The way we chose to balance the goals was to create a concept called the TOI, or tiles of interest list. This represented a set of tiles that should be fast with the most up-to-date data, and is the list of tiles that were "most requested" in a particular time window. This is the set of tiles that was pre-generated by tilequeue and stored to S3 with great (fast, <100 ms) latency. Requests for tiles outside of this set would be served live with poor (slow, ~450 ms) latency.

Key Workflows

User request

Requests are satisfied by first trying a cache, then if the tile is pre-generated on S3, and finally it is rendered on-demand if necessary. The fastly content distribution network would run this logic in custom VCL code, and the tapalactl service would return a 404 if the tile didn't exist, which would signal to fastly that the request should be directed to tileserver to generate the tile on-demand.

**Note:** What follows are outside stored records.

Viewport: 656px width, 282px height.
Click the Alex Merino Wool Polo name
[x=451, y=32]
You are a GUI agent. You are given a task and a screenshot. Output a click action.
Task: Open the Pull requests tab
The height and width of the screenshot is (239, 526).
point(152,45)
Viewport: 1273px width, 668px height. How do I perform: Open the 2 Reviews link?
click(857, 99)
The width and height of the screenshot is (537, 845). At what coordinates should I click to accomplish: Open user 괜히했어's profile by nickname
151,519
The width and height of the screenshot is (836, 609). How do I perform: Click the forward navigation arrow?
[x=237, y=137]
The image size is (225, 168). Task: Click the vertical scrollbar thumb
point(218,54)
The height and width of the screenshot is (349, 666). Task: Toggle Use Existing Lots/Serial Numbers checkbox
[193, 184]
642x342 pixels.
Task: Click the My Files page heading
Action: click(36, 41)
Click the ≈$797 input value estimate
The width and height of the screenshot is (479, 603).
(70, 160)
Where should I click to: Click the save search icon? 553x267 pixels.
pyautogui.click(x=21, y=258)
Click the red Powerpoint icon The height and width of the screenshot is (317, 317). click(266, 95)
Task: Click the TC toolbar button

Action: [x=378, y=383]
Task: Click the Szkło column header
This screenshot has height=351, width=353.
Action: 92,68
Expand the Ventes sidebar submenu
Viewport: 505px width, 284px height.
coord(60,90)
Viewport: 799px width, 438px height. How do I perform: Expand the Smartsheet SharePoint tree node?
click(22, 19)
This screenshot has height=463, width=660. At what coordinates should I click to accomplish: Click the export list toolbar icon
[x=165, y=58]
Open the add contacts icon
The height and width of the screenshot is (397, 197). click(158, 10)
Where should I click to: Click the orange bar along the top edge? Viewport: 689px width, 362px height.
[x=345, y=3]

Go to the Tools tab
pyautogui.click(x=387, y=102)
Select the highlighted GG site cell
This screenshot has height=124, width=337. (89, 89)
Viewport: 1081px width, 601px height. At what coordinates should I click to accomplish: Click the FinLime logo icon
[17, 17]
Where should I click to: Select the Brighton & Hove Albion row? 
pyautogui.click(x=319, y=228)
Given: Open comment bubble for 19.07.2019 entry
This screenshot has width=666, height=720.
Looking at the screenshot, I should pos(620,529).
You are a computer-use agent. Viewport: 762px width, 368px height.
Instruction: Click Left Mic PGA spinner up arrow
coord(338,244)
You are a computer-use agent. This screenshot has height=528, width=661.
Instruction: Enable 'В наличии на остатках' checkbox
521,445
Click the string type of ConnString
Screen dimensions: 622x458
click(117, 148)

NOTE: Additional VCL logic would route requests based on custom vector tile layers or terrain tiles. The newer tapalcatl-py enables "serverless" but doesn't yet support all the original's features.

Diff processing

osm2pgql applies OpenStreetMap planet file diffs to the database, and it would generate a tile expiry list. tilequeue (tilequeue intersect command) would read this list, and the tiles that were in the TOI (tiles of interest list) would get enqueued onto Amazon's SQS for processing. A number of instances running tilequeue process would read tiles from SQS, generate them and store them onto Amazon's S3.

Initial seed run

Initially, there is no TOI (tiles-of-interest list) or pre-generated tiles. Although things can be started off this way, it's typically prudent to "seed" the TOI with an initial state and pre-generate those. The tilequeue seed command provides that functionality.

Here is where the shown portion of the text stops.